* ASSIGNED TASK *
Compute how many lines in the data below hold the word "computer", then report that number with nothing else.

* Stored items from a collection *
*** Block opens ***
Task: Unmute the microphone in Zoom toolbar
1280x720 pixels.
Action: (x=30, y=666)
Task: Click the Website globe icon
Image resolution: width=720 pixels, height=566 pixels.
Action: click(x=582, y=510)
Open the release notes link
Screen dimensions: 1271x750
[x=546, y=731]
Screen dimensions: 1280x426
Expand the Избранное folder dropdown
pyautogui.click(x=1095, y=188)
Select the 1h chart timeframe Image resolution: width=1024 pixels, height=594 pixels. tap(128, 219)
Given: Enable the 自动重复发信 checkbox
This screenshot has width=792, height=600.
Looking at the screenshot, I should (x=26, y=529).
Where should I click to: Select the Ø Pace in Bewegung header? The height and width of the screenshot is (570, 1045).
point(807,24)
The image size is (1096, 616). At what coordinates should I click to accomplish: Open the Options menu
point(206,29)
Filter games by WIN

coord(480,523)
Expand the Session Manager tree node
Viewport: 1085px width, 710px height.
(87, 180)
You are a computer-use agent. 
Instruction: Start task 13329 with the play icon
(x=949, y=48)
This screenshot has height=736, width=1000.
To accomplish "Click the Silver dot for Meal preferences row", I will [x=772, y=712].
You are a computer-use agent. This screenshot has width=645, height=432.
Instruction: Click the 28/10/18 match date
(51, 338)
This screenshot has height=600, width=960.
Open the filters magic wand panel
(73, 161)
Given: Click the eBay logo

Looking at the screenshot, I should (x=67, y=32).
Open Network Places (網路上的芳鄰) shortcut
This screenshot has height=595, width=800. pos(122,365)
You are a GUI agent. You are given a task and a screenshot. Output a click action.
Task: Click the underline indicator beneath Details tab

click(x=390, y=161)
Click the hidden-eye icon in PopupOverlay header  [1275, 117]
*** Block closes ***
* FINISHED TASK *
2